=== PROBLEM REQUIREMENTS ===
Among the lines of the data below, count those that hold the word "computer". Answer with the number alone.

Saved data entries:
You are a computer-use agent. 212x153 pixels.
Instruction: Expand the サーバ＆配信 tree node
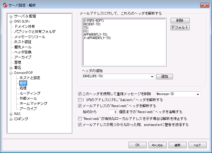pos(11,16)
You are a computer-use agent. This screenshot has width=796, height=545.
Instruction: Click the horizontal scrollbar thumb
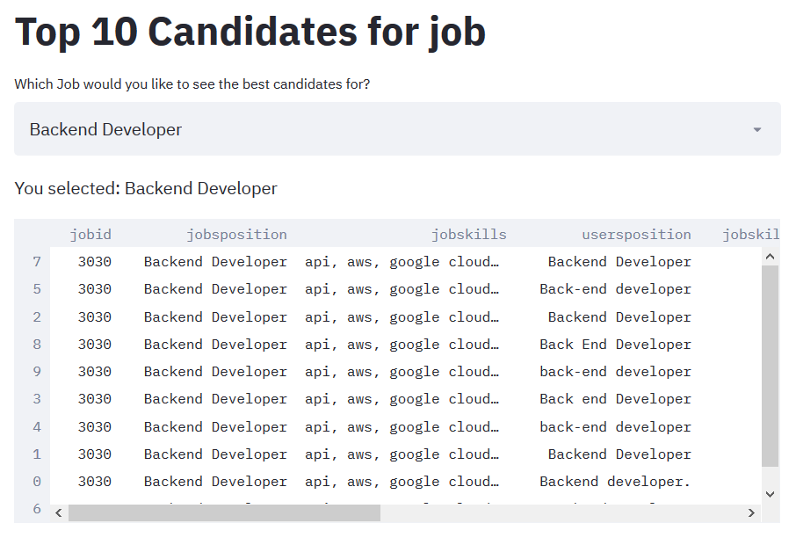tap(224, 513)
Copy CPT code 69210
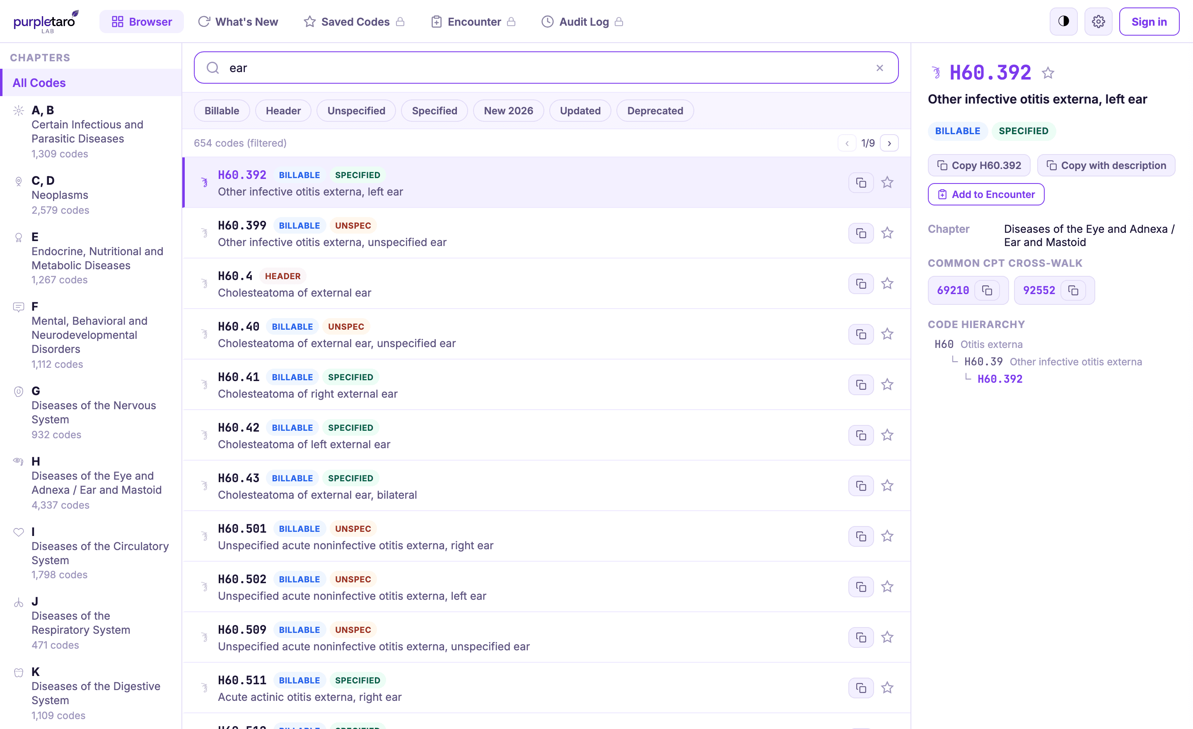The width and height of the screenshot is (1193, 729). 987,290
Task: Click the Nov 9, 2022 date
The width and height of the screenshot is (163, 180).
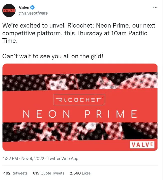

=== THE ANSWER ===
2